EXERCISE AIM
The answer is the data below, repeated exactly, with no pictures included.

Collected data
★ ★ ★ ★

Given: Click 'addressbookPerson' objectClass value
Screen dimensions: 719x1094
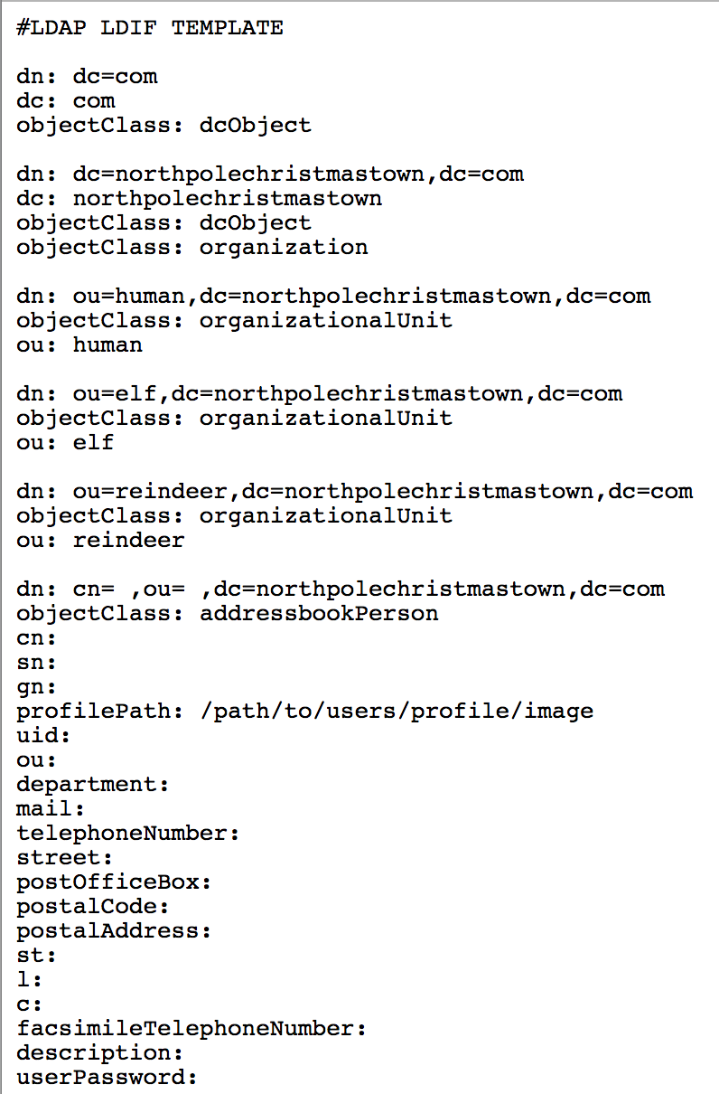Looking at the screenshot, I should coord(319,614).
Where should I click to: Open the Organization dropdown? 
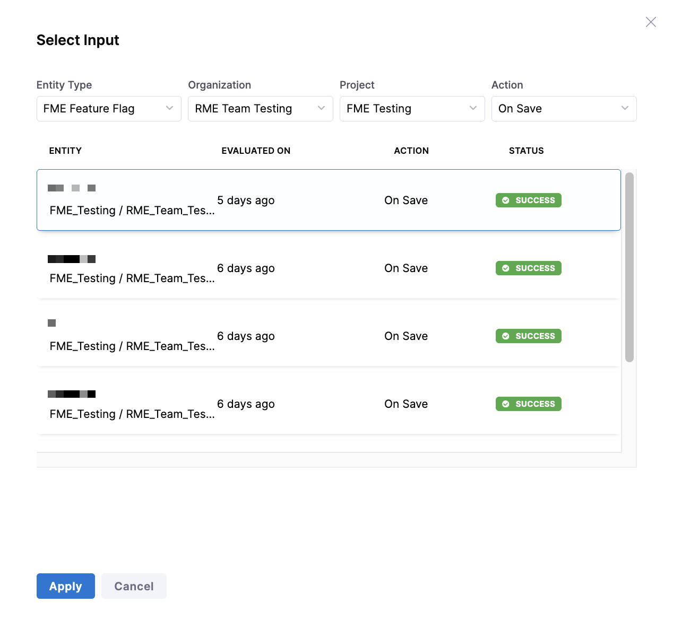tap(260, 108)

★ ★ ★ ★

RESPONSE BELOW
Given: Click 'addressbookPerson' objectClass value
Screen dimensions: 719x1094
Looking at the screenshot, I should coord(319,614).
Where should I click to: Open the Organization dropdown? 
tap(260, 108)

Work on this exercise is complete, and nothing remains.